**EXERCISE:** Would you print the records below without changing anything?

(RAW DATA)

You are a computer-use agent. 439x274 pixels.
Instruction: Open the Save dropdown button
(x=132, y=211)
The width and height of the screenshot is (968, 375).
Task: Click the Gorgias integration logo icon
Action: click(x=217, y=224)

(End RAW DATA)

**RESULT:**
You are a computer-use agent. 439x274 pixels.
Instruction: Open the Save dropdown button
(x=132, y=211)
The width and height of the screenshot is (968, 375).
Task: Click the Gorgias integration logo icon
Action: click(x=217, y=224)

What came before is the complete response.